The Deferred Action on Childhood Arrivals will be fixed eventually, but lawmakers must work together to fix the nation's "broken" system as well, the Rev. Franklin Graham said Saturday, while declaring the United States has a "sin problem" that must be solved.
"Our country is a country of laws, and I personally believe we need to obey the laws and follow the laws," Graham, the son of evangelist Rev. Billy Graham, told MSNBC's Alex Witt. "But our system is broken, and we need to fix the system."
And as the nation enters its first day of a partial government shutdown in years, Graham said that the matter is not a Republican issue or a Democrat one, and he hopes both will work together to fix the system.
"I do believe in the law," Graham said of DACA, "and until the law is fixed I believe we need to follow the law."
Graham said he does feel sorry for "dreamers," and that the nation needs to put its faith in God, as "our country has got a sin problem."
"I believe if these politicians in Washington would recognize the moral failure of so many of their policies, that maybe we could fix it," said Graham. "These dreamers, I feel sorry for them. Many of them have been in this country for a long time.
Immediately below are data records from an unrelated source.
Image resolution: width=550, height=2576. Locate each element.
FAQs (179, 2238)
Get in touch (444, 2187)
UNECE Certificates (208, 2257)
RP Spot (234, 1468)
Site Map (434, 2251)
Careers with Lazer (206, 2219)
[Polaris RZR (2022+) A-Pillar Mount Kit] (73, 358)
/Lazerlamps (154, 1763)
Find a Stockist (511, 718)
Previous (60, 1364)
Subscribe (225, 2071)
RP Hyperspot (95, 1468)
I've got a young girl who works for me who was one of those dreamers, she married a young man in this country and was able to get her legal status but he had parents are still waiting after 18 years. And it's sad. It shouldn't be this way. It needs to be fixed."
However, Graham said he does agree with President Donald Trump on the need of a wall to protect the nation's southern border.
"There are dangerous people there and that border is porous," said Graham. "You can walk right across it, and I'm afraid that someone's going to come across the border with weapons that could hurt the American people. So we need to do something to beef up our wall."
The wall could even consist of a barrier, such as barbed wire, to keep people from walking across the border.
"There are dangerous people in the world," he said. "ISIS is still very powerful. Even though they've lost their territory in Syria and in Iraq. These ISIS operatives are all over the world and they'll walk right across that border if we'll let them."
Meanwhile, Graham defended Trump on reports that he'd called Haiti and African nations a vulgar word, and pointed out that it's "not the language I would want to use."
He does not, though, think any of the senators involved in the heated Oval Office had heard the word s***hole for the first time, and he's sure it's a word they have "used before."
"I think there's a little hypocrisy here," said Graham. [Trump] said he didn't say it, so I have to go along with the president."
Graham also weighed in about news reports that a lawyer for the president paid $130,000 to former adult movie star Stormy Daniels after she claimed that she'd had a sexual encounter with Trump in the early days of his marriage to Melania Trump.
"I can promise you he is not a president perfect," said Graham. "I don't think I've seen a president perfect yet. And if president perfect comes along I'm sure you and I and everybody else will get behind him and vote for him."
Further, Trump has not admitted to having an affair, and Graham said he thinks people need to give him the benefit of the doubt.